Loja não repassa o documento de transferência do veículo
Fechar a compra, receber o carro e continuar sem o Certificado de Registro de Veículo transferido é uma situação que gera insegurança dupla: o comprador não tem o documento formal de que é o dono, e o antigo proprietário (no caso, a loja) continua registrado no sistema de trânsito como responsável pelo veículo, o que traz riscos para os dois lados se a transferência não acontece dentro do prazo legal. O Código de Trânsito Brasileiro trata desse prazo de forma objetiva, e a demora da loja em providenciar a documentação não é apenas um transtorno burocrático: pode gerar multas, pontuação na carteira e até responsabilidade solidária indevida.
O prazo de 30 dias do art. 123 do CTB para expedir novo CRV
O art. 123 da Lei nº 9.503/1997 (Código de Trânsito Brasileiro) determina a expedição de novo Certificado de Registro de Veículo sempre que houver transferência de propriedade. O § 1º do mesmo artigo fixa o prazo de trinta dias, contados da transferência, para que as providências necessárias à expedição do novo certificado sejam tomadas. Quando é a loja quem intermedeia ou realiza a venda, esse prazo é dela para entregar a documentação regularizada ao comprador.
O que acontece se o prazo passar sem a transferência
O art. 134 do CTB prevê uma consequência específica para quando o novo proprietário não regulariza a transferência dentro do prazo: o antigo proprietário deve encaminhar ao órgão de trânsito, no prazo de sessenta dias, cópia autenticada do comprovante de transferência, sob pena de responder solidariamente pelas penalidades impostas ao veículo até a data dessa comunicação. Ou seja, mesmo a loja tem interesse próprio em não deixar a transferência atrasar demais, porque ela pode ser responsabilizada por multas cometidas pelo novo dono enquanto o carro segue registrado em seu nome.
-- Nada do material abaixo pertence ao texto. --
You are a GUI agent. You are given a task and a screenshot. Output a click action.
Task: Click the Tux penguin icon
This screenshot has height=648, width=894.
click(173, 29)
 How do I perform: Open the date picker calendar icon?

Riscos concretos para quem comprou e ficou sem o documento
Sem a transferência, o comprador enfrenta dificuldade para licenciar o veículo, contratar seguro em seu próprio nome, vender o carro no futuro e, em alguns estados, para reconhecer multas cometidas por ele mesmo, já que o sistema ainda aponta a loja como proprietária. Se a loja, por sua vez, não fizer a comunicação do art. 134 dentro do prazo, o comprador também pode ficar exposto a autuações antigas que não são de sua responsabilidade, mas aparecem vinculadas ao veículo em seu nome depois da transferência tardia.
Quando a demora é justificável e a reclamação não prospera
Pendências documentais do próprio comprador, como falta de assinatura reconhecida em cartório, IPVA em aberto do próprio período de posse ou multas cometidas já pelo novo dono e ainda não pagas, podem legitimamente atrasar a expedição do novo certificado, sem que isso seja culpa da loja. Nesses casos, cabe ao comprador regularizar sua própria pendência antes de cobrar a loja pelo atraso.
Como notificar a loja pela documentação pendente
Notificar a loja por escrito, exigindo a entrega da documentação necessária à transferência dentro do prazo do art. 123, é o primeiro passo, guardando o contrato de compra e venda com a data da negociação. Persistindo a omissão, o Procon pode intermediar a cobrança, e o consumidor pode registrar reclamação em consumidor.gov.br. Se já existe prejuízo concreto, como multa indevida atribuída ao comprador por veículo ainda registrado em nome da loja, a documentação reunida sustenta, perante um advogado, o pedido de regularização forçada e, se for o caso, de indenização pelos transtornos causados pela demora.
Perguntas frequentes
Quem paga o custo da transferência do documento, eu ou a loja?
Depende do que foi combinado no contrato de venda; muitas lojas incluem o custo de transferência no valor negociado, mas isso deve estar claro no contrato para evitar disputa sobre quem arca com a taxa.
Posso dirigir o carro normalmente enquanto a transferência não sai?
Sim, desde que o veículo esteja licenciado e você porte o comprovante de compra; o risco maior é jurídico e documental, relacionado à responsabilidade por multas e à comprovação de propriedade, não ao uso imediato do carro.